I'm also exhausted. I've been raising kids for 14 years, I lost my firstborn son, and now essentially my stepson that I raised for years has made his own choices and cannot talk with me or my daughter for a long time. I'm exhausted from having dealt with two wives who up and left me/us. I am not looking to bring more new children into this situation/life I'm currently in. If I find someone with one or two that are around my daughter's age, I'm more than willing to blend a family that way - with the right person of course. I'm not trying to complain, just playing the cards I've been dealt. 



LongWalk said:


> Do you think your daughter wishes you were able to meet someone new? She had great hopes for your ex's husband. Completely unrealistic but what could she know of just how bad things are for mom?


I think she yearns to be part of a family, yes. Although once when I joked about a celebrity being my girlfriend, she sternly told me that that person would NOT replace her momma. I reassured her that her mom would always be her mom no matter what choices she had made and that any actual girlfriend I have in the future is not a replacement for her mom. Although she will be a replacement for my ex! :smthumbup:



LongWalk said:


> Where is Bullwinkle when we need a laugh?


No kidding.. Even if his own story was mostly a fabrication, he participated in my threads, GPs, and others and always brought some humor and levity with him.


----------



## Cynthia (Jan 31, 2014)

TheGoodGuy said:


> Thanks C. I do think we can't deal in absolutes. There is an appropriate middle ground between being their parent and their best friend, which it looks like you're doing. Can I ask if you're raising your kids by yourself or if their dad is still around and in their lives? Or do they have also have a good male role model in their lives?


No, I am not raising my kids alone. My husband and I have been together over 30 years. He is a very involved father.


----------



## Orange_Pekoe (Jan 5, 2015)

TheGoodGuy said:


> This is a new thread that I hope will help me and others with similar questions. My original thread is here: http://talkaboutmarriage.com/going-through-divorce-separation/72013-emotional-roller-coaster.html, and my post divorce and current thread is here: http://talkaboutmarriage.com/life-after-divorce/111529-chronicles-good-guy.html Those are long reads but to get the bare minimum I would check out the beginning of the first thread and maybe the last few pages of the second.
> 
> On to my thoughts/questions:
> Many things we read speak of the "broken" wayward. Character issues (influenced by a number of things including FOO - Family Of Origin - problems) are a large part of this. Lots of stories about children growing up with "broken" parent(s), abusive parents, neglectful parents, parents who abandoned them, etc etc. In my situation I didn't choose this for me and my daughter, yet it is what it is. I do the best I can but I can't help but be scared that my own D9 will have her own FOO issues to deal with in the future; that her character is being permanently formed and influenced negatively through this ordeal and the cycle will repeat itself as we see over and over.
> ...


We are shaped by our experiences, and the things we see/hear/learn from those immediately around us.

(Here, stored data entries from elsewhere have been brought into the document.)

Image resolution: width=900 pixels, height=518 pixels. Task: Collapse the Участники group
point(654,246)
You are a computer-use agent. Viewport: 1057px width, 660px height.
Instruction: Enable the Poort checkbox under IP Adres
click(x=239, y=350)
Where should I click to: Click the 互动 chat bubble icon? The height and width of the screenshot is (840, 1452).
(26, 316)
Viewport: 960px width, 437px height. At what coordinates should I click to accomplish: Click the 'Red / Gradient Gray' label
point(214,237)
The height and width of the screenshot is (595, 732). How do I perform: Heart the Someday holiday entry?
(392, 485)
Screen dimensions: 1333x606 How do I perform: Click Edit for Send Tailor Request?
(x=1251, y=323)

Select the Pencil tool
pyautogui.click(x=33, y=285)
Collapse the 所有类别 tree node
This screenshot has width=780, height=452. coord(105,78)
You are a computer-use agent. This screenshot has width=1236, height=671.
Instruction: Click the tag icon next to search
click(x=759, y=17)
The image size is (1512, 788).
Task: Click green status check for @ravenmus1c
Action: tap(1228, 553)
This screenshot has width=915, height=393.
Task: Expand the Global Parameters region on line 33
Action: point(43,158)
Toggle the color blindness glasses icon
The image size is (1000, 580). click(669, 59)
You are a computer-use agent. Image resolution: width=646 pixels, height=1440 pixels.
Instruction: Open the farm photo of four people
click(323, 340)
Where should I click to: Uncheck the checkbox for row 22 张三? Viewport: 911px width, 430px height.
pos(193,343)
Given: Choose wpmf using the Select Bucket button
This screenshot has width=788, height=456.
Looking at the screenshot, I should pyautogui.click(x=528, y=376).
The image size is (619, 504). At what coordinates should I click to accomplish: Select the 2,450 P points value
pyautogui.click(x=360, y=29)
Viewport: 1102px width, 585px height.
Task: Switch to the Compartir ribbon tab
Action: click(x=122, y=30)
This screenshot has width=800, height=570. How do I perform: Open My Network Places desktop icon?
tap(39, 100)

For your daughter, that means YOU.

No, she is not destined to a life of dysfunction, unless that is what you teach her. And I highly doubt you will teach her that because it sounds like you have a good head on your shoulders. 

Be her father AND her mother. Ensure she has good female role-models in her life. Teach her good values, let her learn enough about consequences in life that she becomes responsible...and be protective enough that she knows you've always got her back.


----------



## Sandie (Mar 31, 2015)

You shouldn't use an unusual abbreviation in your story title!

No one knows what it measn unless they read the whole story!


----------



## SpinDaddy (Nov 12, 2012)

Howdy GG,

Without going into great detail, I refer you to my signature line below. In my book, it is the Roux to the Five Mother Sauces of Raising a child:


Love,
Courage,
Determination,
Wisdom, and 
Freedom.
I place this phrase where I am reminded of it on a daily basis – such as here in my signature line. I don’t perfectly abide by it but I’ve found it to be a good edict to aspire to.


----------